Candelaria Bypass Road, also known as Candelaria Diversion Road, is a 7.5 km national secondary road in the town of Candelaria, Quezon. Inaugurated in September 2012, it bypasses the town proper of Candelaria. It was initiated as a project of former Quezon 2nd district Representative Irvin Alcala as an effort to decongest traffic at Pan-Philippine Highway.
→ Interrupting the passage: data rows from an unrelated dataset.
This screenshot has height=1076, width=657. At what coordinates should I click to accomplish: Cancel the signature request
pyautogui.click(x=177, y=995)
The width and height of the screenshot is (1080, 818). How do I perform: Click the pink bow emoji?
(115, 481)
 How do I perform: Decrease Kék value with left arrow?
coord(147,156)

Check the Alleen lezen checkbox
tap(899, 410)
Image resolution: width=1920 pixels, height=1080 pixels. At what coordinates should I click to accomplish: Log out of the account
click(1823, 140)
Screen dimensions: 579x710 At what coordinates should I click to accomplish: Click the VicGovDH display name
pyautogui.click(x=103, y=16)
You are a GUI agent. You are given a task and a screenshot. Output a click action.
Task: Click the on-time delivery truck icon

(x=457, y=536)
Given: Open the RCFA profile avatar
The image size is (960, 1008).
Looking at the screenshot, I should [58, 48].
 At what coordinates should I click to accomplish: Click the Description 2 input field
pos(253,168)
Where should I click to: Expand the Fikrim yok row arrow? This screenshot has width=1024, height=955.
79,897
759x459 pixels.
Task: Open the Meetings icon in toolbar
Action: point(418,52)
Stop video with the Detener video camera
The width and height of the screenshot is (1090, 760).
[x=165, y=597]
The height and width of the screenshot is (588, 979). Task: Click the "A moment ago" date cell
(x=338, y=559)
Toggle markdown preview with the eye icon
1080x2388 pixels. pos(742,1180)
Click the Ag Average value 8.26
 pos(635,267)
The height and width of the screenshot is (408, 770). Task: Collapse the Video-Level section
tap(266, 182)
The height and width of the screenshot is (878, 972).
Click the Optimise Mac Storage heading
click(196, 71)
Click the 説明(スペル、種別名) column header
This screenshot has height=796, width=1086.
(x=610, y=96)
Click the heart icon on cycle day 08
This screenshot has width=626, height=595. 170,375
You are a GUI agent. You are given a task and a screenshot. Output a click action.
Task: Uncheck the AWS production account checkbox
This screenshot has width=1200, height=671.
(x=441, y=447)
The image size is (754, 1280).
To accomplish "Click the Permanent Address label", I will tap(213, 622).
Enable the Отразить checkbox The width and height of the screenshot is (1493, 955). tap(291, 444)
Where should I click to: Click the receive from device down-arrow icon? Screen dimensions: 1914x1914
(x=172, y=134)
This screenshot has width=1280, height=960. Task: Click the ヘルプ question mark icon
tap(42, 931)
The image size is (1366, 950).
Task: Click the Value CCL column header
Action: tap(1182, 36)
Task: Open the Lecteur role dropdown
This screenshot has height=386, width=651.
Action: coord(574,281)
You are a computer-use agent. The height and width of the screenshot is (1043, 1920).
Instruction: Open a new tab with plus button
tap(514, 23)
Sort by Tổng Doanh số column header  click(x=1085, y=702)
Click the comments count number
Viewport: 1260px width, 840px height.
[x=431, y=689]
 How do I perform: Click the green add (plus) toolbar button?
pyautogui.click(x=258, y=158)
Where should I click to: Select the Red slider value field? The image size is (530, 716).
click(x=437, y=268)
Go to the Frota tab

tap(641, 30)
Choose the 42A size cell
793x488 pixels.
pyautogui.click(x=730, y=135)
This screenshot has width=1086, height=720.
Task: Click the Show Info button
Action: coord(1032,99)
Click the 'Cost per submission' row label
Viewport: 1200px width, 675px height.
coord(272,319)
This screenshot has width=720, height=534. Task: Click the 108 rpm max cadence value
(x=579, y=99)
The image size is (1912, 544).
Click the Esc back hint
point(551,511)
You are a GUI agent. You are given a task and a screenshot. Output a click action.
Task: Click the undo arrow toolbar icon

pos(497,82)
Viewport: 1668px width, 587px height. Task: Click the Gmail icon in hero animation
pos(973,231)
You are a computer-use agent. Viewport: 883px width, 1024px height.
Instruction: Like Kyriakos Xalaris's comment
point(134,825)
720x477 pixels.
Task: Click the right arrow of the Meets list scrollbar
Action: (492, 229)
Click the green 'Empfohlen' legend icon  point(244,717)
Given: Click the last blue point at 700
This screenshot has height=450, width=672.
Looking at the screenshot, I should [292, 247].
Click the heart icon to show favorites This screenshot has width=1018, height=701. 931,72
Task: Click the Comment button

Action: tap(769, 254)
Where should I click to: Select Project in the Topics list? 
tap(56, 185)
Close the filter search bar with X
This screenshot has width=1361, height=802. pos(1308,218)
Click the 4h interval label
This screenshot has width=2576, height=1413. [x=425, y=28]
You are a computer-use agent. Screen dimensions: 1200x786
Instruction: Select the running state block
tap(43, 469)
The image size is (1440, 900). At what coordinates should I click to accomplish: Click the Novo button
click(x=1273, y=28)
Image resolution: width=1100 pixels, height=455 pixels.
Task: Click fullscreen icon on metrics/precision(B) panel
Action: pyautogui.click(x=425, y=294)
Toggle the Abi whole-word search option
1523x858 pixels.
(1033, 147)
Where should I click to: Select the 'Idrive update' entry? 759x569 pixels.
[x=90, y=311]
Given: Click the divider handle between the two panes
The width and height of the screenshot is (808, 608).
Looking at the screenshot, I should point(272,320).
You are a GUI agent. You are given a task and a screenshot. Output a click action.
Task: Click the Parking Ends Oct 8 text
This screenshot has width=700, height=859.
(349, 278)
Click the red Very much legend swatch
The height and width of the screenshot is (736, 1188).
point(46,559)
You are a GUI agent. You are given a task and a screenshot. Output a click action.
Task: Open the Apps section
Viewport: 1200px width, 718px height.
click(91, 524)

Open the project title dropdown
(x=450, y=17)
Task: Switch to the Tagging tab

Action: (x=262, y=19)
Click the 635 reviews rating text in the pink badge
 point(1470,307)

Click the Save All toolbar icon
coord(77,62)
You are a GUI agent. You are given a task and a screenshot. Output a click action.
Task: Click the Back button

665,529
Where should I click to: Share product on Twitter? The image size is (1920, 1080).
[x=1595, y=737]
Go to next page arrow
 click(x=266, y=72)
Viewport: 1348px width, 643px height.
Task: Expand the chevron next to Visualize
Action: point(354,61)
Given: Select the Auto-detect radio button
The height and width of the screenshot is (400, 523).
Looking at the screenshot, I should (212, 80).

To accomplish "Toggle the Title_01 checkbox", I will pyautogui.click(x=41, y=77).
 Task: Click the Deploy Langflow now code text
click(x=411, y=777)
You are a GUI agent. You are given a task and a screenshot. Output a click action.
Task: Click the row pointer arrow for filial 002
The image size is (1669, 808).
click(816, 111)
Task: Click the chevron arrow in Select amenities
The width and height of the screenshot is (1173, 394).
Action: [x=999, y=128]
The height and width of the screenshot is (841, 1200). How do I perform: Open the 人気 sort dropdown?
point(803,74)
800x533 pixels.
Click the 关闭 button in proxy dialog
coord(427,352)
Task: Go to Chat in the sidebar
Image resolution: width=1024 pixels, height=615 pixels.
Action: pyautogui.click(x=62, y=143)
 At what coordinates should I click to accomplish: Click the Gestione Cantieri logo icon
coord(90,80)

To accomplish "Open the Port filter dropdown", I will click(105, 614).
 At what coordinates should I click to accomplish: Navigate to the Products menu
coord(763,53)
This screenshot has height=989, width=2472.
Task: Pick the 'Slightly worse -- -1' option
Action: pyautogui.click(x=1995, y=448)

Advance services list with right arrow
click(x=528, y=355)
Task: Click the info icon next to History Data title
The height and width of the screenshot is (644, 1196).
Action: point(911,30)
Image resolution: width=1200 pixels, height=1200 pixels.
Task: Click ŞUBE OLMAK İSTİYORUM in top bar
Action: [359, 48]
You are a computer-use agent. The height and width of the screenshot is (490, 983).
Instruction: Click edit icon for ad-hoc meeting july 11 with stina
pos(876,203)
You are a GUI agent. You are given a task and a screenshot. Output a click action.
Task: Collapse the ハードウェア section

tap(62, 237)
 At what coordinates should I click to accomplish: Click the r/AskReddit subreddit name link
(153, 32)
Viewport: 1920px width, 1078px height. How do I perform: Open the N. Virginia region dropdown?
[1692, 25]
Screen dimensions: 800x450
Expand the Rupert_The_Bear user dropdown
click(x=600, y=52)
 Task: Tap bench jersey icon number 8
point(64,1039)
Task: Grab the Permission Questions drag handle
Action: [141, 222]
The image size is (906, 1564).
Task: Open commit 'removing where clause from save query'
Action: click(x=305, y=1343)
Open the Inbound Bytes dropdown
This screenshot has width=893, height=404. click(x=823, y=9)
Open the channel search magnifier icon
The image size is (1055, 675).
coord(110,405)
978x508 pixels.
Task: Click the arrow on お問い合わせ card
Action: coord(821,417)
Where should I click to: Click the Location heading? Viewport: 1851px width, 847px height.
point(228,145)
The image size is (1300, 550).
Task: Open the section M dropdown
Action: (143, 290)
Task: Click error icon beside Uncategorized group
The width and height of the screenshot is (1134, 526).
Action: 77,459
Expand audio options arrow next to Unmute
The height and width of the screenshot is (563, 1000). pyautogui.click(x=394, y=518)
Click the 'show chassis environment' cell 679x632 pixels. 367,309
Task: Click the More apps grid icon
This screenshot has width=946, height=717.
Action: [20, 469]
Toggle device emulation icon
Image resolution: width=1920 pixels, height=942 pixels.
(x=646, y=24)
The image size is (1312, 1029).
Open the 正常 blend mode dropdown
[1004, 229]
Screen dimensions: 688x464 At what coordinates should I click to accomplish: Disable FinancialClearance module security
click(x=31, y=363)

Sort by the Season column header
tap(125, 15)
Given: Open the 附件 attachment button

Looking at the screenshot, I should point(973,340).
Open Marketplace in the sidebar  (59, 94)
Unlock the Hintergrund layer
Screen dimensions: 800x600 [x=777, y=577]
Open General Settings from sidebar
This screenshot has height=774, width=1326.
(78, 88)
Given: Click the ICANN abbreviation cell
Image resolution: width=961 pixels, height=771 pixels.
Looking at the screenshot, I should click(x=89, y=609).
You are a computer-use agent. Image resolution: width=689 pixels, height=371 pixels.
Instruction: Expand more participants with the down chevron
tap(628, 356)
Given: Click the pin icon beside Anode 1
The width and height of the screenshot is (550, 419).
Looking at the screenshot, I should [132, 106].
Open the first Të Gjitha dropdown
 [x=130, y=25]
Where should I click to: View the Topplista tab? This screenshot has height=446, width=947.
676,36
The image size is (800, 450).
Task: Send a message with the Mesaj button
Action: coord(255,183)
The entire road is designated as National Route 609 (N609) of the Philippine highway network.

==Route description==
The two- to four-lane bypass road bypasses the town proper of Candelaria. Travelers thus cut the travel time from Pan-Philippine Highway (Maharlika Highway), which traverses into the town proper.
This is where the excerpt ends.